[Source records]
Content starts

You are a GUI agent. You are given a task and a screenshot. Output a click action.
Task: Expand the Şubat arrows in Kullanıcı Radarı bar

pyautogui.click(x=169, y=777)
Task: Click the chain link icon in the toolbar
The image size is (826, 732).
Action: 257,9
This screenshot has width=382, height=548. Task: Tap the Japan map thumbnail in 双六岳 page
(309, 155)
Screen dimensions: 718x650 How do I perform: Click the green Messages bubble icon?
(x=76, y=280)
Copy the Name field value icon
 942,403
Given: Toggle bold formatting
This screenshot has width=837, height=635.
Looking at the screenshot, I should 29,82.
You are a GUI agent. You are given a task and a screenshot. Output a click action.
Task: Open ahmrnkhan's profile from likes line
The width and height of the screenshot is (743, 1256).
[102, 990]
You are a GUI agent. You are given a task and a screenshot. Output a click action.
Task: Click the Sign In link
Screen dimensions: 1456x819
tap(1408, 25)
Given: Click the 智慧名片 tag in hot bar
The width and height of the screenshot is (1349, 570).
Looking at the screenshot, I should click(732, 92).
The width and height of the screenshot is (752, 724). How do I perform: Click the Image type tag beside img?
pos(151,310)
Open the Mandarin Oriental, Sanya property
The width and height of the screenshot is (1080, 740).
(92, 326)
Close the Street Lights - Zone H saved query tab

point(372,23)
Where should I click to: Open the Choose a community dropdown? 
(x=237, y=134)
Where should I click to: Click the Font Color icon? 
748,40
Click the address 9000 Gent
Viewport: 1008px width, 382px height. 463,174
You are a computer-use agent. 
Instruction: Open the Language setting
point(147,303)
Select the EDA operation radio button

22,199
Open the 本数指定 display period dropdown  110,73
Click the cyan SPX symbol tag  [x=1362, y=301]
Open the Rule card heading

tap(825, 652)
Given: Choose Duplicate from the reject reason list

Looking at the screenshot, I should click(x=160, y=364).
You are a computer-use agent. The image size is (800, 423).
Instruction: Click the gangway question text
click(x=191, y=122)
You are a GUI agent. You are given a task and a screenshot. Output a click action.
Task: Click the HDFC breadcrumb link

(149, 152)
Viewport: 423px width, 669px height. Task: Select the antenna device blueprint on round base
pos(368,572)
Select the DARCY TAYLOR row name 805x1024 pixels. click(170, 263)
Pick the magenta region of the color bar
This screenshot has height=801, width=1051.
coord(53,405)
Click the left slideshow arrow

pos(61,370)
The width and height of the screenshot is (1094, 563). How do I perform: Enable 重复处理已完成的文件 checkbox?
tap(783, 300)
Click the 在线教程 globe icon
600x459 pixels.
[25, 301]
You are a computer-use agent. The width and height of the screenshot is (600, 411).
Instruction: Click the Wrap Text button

Content ends

Each line above that contains the string "computer" should be identified and copied.

You are a computer-use agent. 
You are a computer-use agent. The image size is (800, 423).
You are a computer-use agent. The width and height of the screenshot is (600, 411).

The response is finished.